Doctors are not yet sure whether Foreign Minister David Levy, who suffered a mild heart attack on June 14, will have recovered enough by next week to go to Paris for a meeting with U.S. Secretary of State James Baker.
A medical decision is expected this week.
The meeting could be crucial for U.S.-Israeli relations, which have been strained by the Likud government’s rejection of Baker’s formula for preliminary Israeli-Palestinian talks in Cairo.
Levy, who visited his office Monday for the first time since he was sworn in, remains adamantly opposed to the plan’s two key elements: the inclusion of Arab residents of East Jerusalem and Palestinian deportees in a delegation with which Israel would discuss its plan for elections in the West Bank and Gaza Strip.

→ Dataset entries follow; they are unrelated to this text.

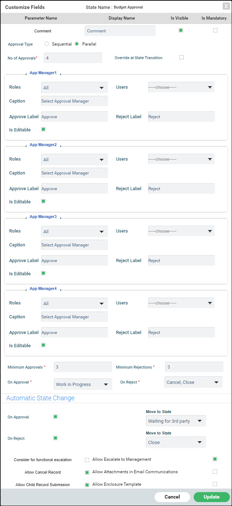The image size is (232, 506).
Task: Toggle Is Editable for App Manager3
Action: pos(43,273)
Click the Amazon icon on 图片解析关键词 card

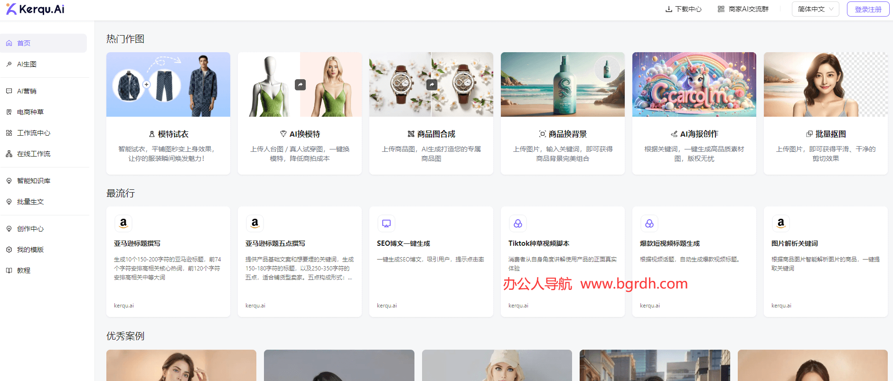(x=781, y=223)
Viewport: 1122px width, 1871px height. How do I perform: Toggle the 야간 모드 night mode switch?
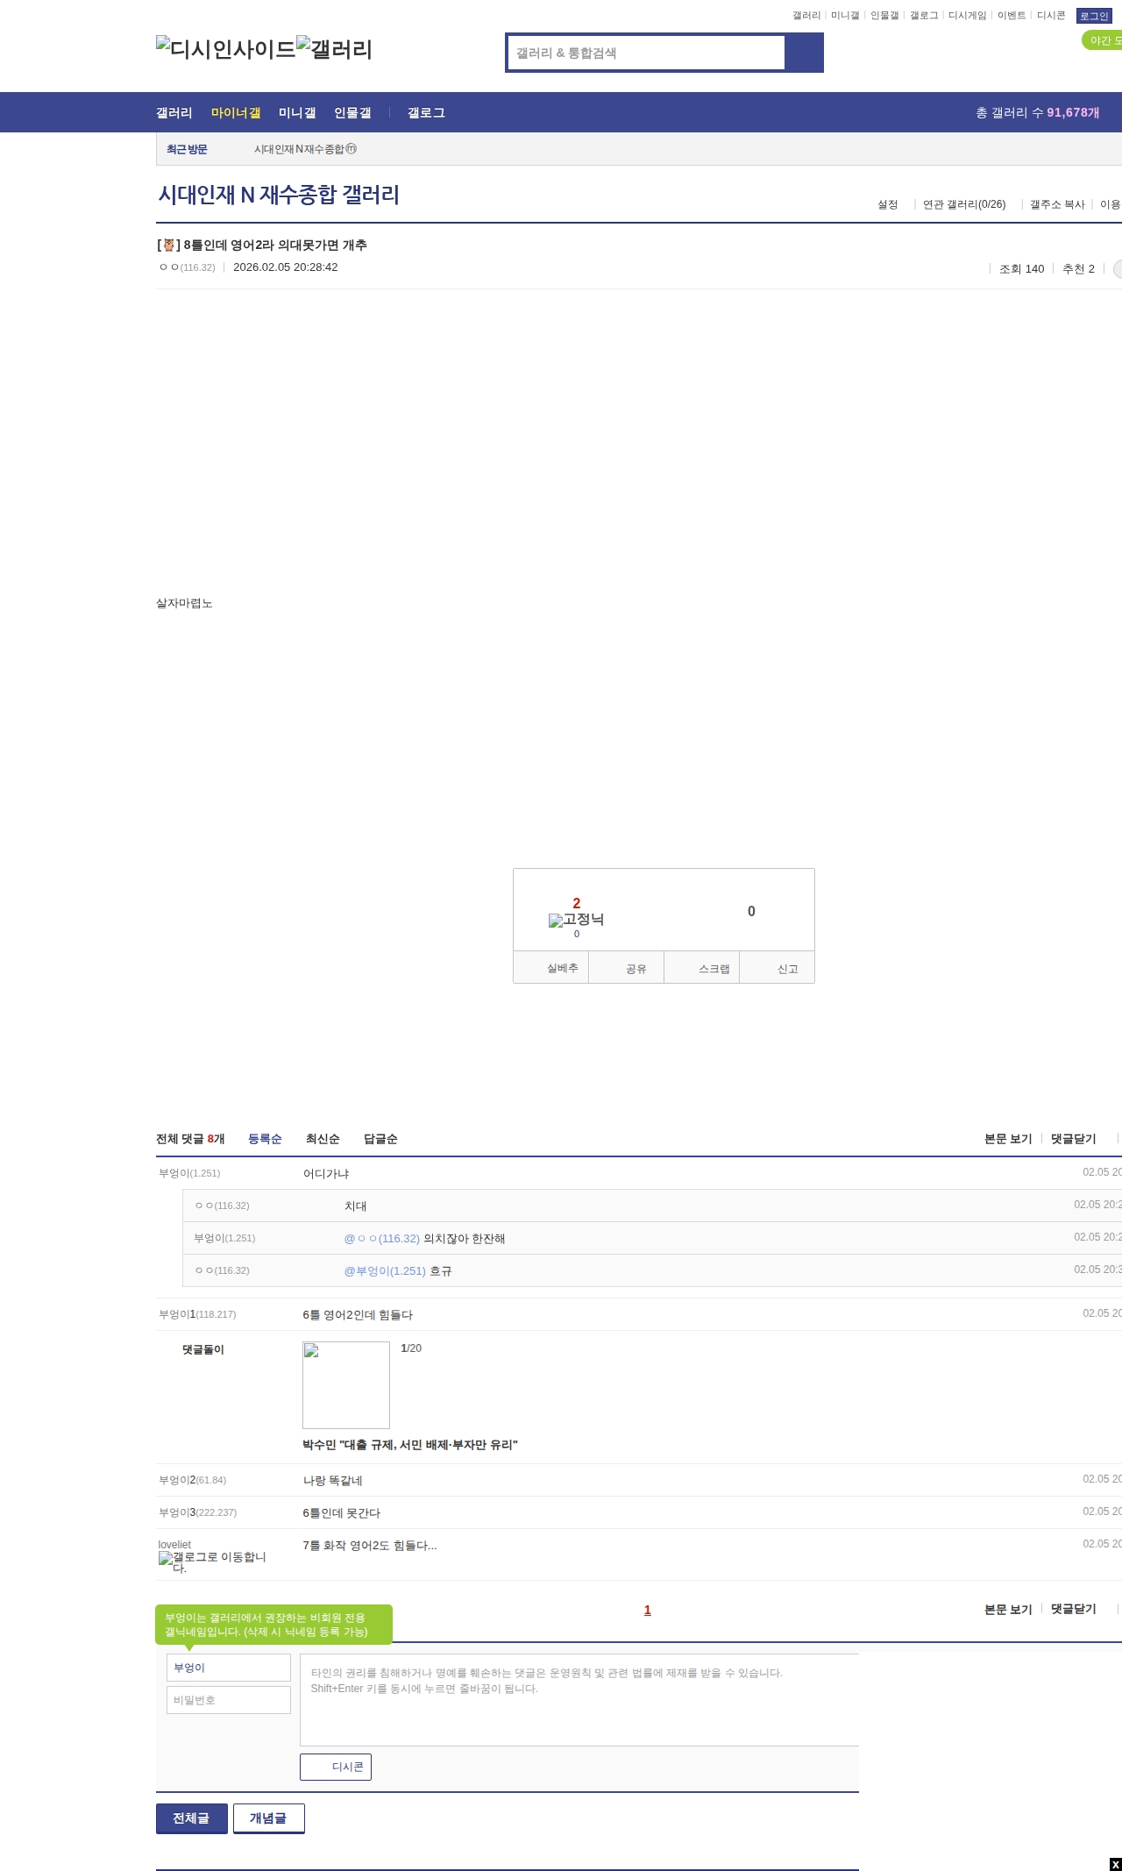[1102, 40]
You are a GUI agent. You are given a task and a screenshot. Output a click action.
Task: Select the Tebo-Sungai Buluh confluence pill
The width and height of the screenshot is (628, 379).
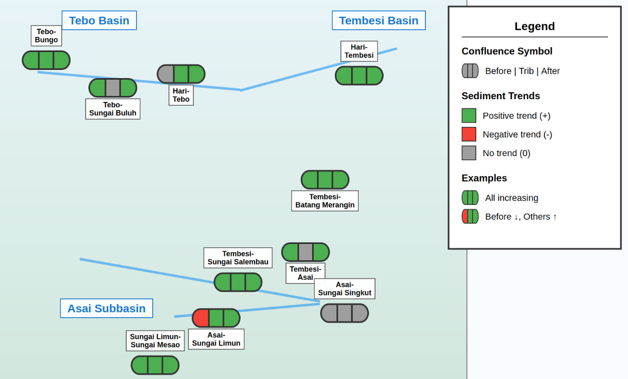click(x=113, y=88)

Levy stressed that the composition of the Palestinian delegation is not “a marginal and insignificant matter.”
He contends that the Baker formula is tantamount to letting the Palestine Liberation Organization choose the Palestinian delegates, a view shared by his Likud colleagues.
Nevertheless, the foreign minister appeared optimistic that his meeting with Baker could achieve a breakthrough in the peace process.
Levy’s first appointment since returning to his office was with Seymour Reich, chairman of the Conference of Presidents of Major American Jewish Organizations. Much of their conversation was devoted to Israel’s precarious relations with Washington.
Reich spoke of a “warming up” since June 13, when Baker bluntly told the House Foreign Affairs Committee that Israel should call the White House when it became serious about the peace process.
‘NEW FORMULAS’ IN THE WORKS
But the Jewish leader said he did not expect the United States would consent to a new Israeli demand that the United States provide written guarantees that it will not force Israel to negotiate with the PLO and that it will never support the establishment of a Palestinian state.
Reich said he had the impression Israel was seeking “new formulas” that would be acceptable to the U.S. administration. But he said he did not think the Likud government could give in on the Baker plan.
He suggested that a review of names in the Palestinian delegation without categorization was a possible compromise that might “satisfy all the parties.”
As Levy prepared for his tentative meeting with Baker, Egypt continued to insist Monday that there was no alternative to talking to the PLO.
The Egyptian ambassador to Israel, Mohammed Basyouni, told members of the Moshe Sharett Institute that Israel should negotiate with the PLO.
He insisted that PLO chief Yasir Arafat, whom he referred to affectionately as “Abu-Ammar,” is the only one who can deliver peace.